>>>

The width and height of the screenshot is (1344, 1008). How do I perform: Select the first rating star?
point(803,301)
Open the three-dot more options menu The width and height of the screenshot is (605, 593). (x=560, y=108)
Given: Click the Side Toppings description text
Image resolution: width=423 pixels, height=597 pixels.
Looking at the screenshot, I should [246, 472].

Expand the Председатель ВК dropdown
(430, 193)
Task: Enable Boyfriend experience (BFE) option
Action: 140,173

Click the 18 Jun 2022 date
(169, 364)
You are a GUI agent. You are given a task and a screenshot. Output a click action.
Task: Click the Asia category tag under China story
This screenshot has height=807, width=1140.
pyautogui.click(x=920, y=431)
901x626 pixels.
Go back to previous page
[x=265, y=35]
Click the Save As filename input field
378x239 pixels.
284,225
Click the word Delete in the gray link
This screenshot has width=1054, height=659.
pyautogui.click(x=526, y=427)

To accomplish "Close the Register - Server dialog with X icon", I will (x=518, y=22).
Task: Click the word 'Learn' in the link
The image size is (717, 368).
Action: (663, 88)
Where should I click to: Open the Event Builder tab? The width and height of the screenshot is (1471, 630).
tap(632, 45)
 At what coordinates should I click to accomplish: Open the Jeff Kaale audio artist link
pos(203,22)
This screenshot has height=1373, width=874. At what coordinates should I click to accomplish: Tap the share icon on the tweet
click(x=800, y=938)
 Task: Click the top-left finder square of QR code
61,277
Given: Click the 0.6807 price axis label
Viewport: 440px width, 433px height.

<<<

* _EXERCISE_: The records shown above are to be copied exactly, every one of them.

* _TASK RESPONSE_:
The width and height of the screenshot is (1344, 1008). How do I perform: Select the first rating star?
point(803,301)
Open the three-dot more options menu The width and height of the screenshot is (605, 593). (x=560, y=108)
Given: Click the Side Toppings description text
Image resolution: width=423 pixels, height=597 pixels.
Looking at the screenshot, I should [246, 472].

Expand the Председатель ВК dropdown
(430, 193)
Task: Enable Boyfriend experience (BFE) option
Action: 140,173

Click the 18 Jun 2022 date
(169, 364)
You are a GUI agent. You are given a task and a screenshot. Output a click action.
Task: Click the Asia category tag under China story
This screenshot has height=807, width=1140.
pyautogui.click(x=920, y=431)
901x626 pixels.
Go back to previous page
[x=265, y=35]
Click the Save As filename input field
378x239 pixels.
284,225
Click the word Delete in the gray link
This screenshot has width=1054, height=659.
pyautogui.click(x=526, y=427)

To accomplish "Close the Register - Server dialog with X icon", I will (x=518, y=22).
Task: Click the word 'Learn' in the link
The image size is (717, 368).
Action: (663, 88)
Where should I click to: Open the Event Builder tab? The width and height of the screenshot is (1471, 630).
tap(632, 45)
 At what coordinates should I click to accomplish: Open the Jeff Kaale audio artist link
pos(203,22)
This screenshot has height=1373, width=874. At what coordinates should I click to accomplish: Tap the share icon on the tweet
click(x=800, y=938)
 Task: Click the top-left finder square of QR code
61,277
Given: Click the 0.6807 price axis label
Viewport: 440px width, 433px height.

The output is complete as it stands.